▶ _TASK OBJECTIVE_
Your job is to copy all the entries precisely as they stand.

▶ _Data entries_

○ ○ ○ ○

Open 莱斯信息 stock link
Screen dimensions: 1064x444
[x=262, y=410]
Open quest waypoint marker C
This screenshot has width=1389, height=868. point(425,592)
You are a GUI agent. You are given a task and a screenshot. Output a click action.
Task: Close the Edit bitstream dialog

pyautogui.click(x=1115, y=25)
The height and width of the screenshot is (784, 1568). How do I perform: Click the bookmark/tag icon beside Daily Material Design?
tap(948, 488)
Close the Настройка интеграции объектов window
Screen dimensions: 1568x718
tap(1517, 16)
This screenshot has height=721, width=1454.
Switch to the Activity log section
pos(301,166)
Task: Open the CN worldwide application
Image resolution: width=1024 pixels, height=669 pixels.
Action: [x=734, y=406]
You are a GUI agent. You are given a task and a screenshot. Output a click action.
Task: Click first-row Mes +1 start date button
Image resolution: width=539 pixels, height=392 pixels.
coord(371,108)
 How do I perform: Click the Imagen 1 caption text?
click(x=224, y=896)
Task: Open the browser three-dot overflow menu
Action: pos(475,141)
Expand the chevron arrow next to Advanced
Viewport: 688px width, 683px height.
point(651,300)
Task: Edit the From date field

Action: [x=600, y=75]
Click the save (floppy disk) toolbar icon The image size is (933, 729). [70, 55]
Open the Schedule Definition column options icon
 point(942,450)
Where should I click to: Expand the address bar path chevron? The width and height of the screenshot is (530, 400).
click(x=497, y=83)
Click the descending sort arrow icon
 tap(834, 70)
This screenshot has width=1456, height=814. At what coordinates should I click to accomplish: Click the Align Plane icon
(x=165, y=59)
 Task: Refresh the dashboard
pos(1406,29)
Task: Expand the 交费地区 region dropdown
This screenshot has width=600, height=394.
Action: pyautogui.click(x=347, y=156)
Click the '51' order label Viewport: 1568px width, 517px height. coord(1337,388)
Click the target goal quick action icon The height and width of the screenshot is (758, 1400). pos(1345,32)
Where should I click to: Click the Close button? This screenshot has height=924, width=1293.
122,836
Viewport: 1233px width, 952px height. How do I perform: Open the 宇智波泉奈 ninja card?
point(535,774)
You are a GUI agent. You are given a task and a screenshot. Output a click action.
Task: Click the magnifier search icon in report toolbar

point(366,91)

○ ○ ○ ○

▶ _RESPONSE TO THIS TASK_
Open 莱斯信息 stock link
Screen dimensions: 1064x444
[x=262, y=410]
Open quest waypoint marker C
This screenshot has width=1389, height=868. point(425,592)
You are a GUI agent. You are given a task and a screenshot. Output a click action.
Task: Close the Edit bitstream dialog

pyautogui.click(x=1115, y=25)
The height and width of the screenshot is (784, 1568). How do I perform: Click the bookmark/tag icon beside Daily Material Design?
tap(948, 488)
Close the Настройка интеграции объектов window
Screen dimensions: 1568x718
tap(1517, 16)
This screenshot has height=721, width=1454.
Switch to the Activity log section
pos(301,166)
Task: Open the CN worldwide application
Image resolution: width=1024 pixels, height=669 pixels.
Action: [x=734, y=406]
You are a GUI agent. You are given a task and a screenshot. Output a click action.
Task: Click first-row Mes +1 start date button
Image resolution: width=539 pixels, height=392 pixels.
coord(371,108)
 How do I perform: Click the Imagen 1 caption text?
click(x=224, y=896)
Task: Open the browser three-dot overflow menu
Action: pos(475,141)
Expand the chevron arrow next to Advanced
Viewport: 688px width, 683px height.
point(651,300)
Task: Edit the From date field

Action: [x=600, y=75]
Click the save (floppy disk) toolbar icon The image size is (933, 729). [70, 55]
Open the Schedule Definition column options icon
 point(942,450)
Where should I click to: Expand the address bar path chevron? The width and height of the screenshot is (530, 400).
click(x=497, y=83)
Click the descending sort arrow icon
 tap(834, 70)
This screenshot has width=1456, height=814. At what coordinates should I click to accomplish: Click the Align Plane icon
(x=165, y=59)
 Task: Refresh the dashboard
pos(1406,29)
Task: Expand the 交费地区 region dropdown
This screenshot has width=600, height=394.
Action: pyautogui.click(x=347, y=156)
Click the '51' order label Viewport: 1568px width, 517px height. coord(1337,388)
Click the target goal quick action icon The height and width of the screenshot is (758, 1400). pos(1345,32)
Where should I click to: Click the Close button? This screenshot has height=924, width=1293.
122,836
Viewport: 1233px width, 952px height. How do I perform: Open the 宇智波泉奈 ninja card?
point(535,774)
You are a GUI agent. You are given a task and a screenshot. Output a click action.
Task: Click the magnifier search icon in report toolbar

point(366,91)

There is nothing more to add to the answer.